Short problem -> Reproduce everything from the line containing "You are a GUI" down to the line containing "point(1622,397)", both included and nothing else, with the request lines kept. Scale each coordinate in the answers by 1.05, rounding to the nearest whole number with halves rounded up.

# Start of Available records

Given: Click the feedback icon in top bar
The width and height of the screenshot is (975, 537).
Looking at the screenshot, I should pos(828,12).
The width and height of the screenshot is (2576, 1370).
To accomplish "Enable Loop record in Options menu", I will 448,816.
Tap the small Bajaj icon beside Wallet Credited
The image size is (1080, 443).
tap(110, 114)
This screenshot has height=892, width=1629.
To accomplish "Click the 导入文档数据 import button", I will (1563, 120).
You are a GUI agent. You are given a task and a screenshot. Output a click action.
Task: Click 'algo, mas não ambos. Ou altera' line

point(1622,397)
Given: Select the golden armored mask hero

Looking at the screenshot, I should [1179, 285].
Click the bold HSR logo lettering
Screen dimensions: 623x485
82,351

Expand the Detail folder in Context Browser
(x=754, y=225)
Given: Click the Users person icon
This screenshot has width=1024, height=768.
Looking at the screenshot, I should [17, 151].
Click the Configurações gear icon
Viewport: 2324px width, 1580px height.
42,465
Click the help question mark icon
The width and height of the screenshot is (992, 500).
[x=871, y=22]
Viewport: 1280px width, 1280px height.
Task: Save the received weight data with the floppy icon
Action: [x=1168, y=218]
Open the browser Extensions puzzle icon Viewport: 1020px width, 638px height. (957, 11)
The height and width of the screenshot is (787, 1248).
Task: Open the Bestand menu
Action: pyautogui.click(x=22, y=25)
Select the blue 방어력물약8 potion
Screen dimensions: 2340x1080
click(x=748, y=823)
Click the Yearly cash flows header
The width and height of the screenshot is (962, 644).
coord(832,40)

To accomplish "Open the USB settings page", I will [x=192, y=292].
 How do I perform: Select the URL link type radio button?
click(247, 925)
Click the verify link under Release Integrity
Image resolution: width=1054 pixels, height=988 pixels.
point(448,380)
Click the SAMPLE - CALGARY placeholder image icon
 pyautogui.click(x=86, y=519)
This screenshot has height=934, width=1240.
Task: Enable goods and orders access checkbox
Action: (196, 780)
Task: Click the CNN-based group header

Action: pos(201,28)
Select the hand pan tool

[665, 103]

# End of Available records

Exercise solution ->
You are a GUI agent. You are given a task and a screenshot. Output a click action.
Task: Click 'algo, mas não ambos. Ou altera' line

point(1703,417)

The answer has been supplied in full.